Margin information

Review our margin requirements and other information related to margin trading with Saxo

The margin requirement applicable to opening and maintaining a margin position consists of two elements:

  1. Initial margin: the amount of margin required to open a new position.
  2. Maintenance margin: the amount of margin required to maintain an open position.

A complete list of the margin requirement by currency pair can be viewed here as well as in the SaxoTraderGO and SaxoTraderPRO platforms, under Trading Conditions.

See a full list of our FX margin rates for retail clients

* The margin rates indicated in the list correspond to standard retail FX margin rates and actual margin rates may vary depending on client classification, or as revised from time to time. For more detailed information on actual margin rates, please refer to the Trading Conditions specified on the Trading Platform.

Margin requirements differ by currency pair and depend on the exposure in the currency pair.

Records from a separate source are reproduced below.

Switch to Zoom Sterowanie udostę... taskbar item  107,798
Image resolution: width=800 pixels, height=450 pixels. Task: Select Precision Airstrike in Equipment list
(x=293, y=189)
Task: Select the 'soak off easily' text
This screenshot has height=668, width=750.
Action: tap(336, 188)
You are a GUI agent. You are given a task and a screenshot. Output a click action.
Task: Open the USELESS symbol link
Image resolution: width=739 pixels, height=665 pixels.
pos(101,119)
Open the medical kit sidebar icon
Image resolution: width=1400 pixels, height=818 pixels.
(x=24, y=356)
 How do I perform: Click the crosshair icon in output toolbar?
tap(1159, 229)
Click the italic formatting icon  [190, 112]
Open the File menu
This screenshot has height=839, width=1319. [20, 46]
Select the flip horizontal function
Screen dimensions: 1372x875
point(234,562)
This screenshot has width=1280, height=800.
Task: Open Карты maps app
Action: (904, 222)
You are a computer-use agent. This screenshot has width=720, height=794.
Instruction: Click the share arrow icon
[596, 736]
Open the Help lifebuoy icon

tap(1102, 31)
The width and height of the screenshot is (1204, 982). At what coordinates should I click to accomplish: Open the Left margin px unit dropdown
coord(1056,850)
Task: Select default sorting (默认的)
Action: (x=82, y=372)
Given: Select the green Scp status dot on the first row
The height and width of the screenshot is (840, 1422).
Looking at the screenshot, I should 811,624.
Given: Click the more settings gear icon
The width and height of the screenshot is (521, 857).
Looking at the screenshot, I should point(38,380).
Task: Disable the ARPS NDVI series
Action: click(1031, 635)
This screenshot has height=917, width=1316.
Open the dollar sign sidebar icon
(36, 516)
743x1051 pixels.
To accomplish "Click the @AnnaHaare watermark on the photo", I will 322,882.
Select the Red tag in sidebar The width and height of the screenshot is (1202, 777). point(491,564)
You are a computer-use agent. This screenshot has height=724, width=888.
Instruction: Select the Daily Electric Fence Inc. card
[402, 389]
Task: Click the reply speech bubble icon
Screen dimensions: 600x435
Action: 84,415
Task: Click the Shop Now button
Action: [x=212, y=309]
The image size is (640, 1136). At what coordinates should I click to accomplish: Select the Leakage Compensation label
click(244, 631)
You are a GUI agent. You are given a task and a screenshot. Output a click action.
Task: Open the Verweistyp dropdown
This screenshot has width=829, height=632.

Margin requirements may be subject to regulatory mandated minimums and may be subject to change according to the underlying liquidity and volatility of the currency pair. For this reason, the most liquid currency pairs (the majors) in most cases require a lower margin requirement.

Saxo offers tiered margin methodology as a mechanism to manage political and economic events that may lead to the market becoming volatile and changing rapidly. With tiered margin, the average margin requirement (‘Blended Margin Requirement’) increases with the level of exposure. The opposite is also true; as the level of exposure decreases the margin requirement also decreases. This concept is illustrated below:

The different levels of exposure (or tiers) are defined as an absolute number of U.S. Dollars (USD) across all currency pairs. Each currency pair has a specific margin requirement in each tier.

Please note that margin requirements may be changed without prior notice. Saxo reserves the right to increase margin requirements for large position sizes, including client portfolios considered to be of high risk.

Collateral rates for margin trading

Saxo Markets allows a percentage of the investment in certain Stocks and ETFs to be used as collateral for margin trading activities. The collateral value of a stock or ETF position depends on the rating of the individual stocks or ETFs – please see conversion table below.

Rating
1 ^
2 *
3 *
4 *
5
6
Collateral value of position
75%
50%
50%
25%
0%
0%

^ 60% collateral and 0% collateral can also apply to some stocks on this rating.
* 0% collateral can also apply to some stock on this rating.

Example: 75% of the value of a position in a Stock or ETF with Rating 1 can be used as collateral (instead of cash) to trade margin products such as Forex, CFDs, Futures and Options. 

Please note that Saxo Markets reserves the right to decrease or remove the use of Stock or ETF investment as collateral for large position sizes, or stock portfolios considered to be of very high risk.

For a complete list of available stocks, ratings and collateral values, please click here.

For a complete list of available ETFs, ratings and collateral values, please click here.

Saxo Markets allows a percentage of the investment in certain bonds to be used as collateral for margin trading activities.

The collateral value of a bond position depends on the rating of the individual bond, as outlined below:

Rating definition*Collateral percentage
Highest Rating (AAA)92%
Very High Quality (AA)90%
High Quality (A)80%

 

* as rated internally by Saxo Group

Example: 80% of the market value of a bond position with an A rating can be used as collateral (instead of cash) to trade margin products such as Forex, CFDs or Futures and Options.

Please note that Saxo Markets reserves the right to decrease or remove the use of bond positions as collateral.

For further guidance or to request the rating and collateral treatment of a specific or potential bond position, please contact your Account Manager.

Collateral rates differ by instrument and depend on the market value of the given instruments. Collateral tiers may be subject to regulatory mandated maximums and may be subject to change according to the underlying liquidity and volatility of the instrument. For this reason, the most liquid instruments in most cases provide higher collateral rates.

Saxo offers the tiered collateral methodology as a mechanism to manage gap and liquidity risk. With tiered collateral, the average collateral rate (‘Blended collateral rate’) decreases with the market value of the instrument. The opposite is also true; as the market value of the instrument decreases the average collateral rate increases. This concept is illustrated below:

Picture1

The different market values (or tiers) are defined as an absolute number of U.S. Dollars. (USD) across all instruments. Each instrument has a specific collateral rate in each tier.

Please note that the collateral rate may be changed without prior notice.

Saxo reserves the right to reduce the collateral rate for large positions sizes, including client portfolios considered to be of high risk.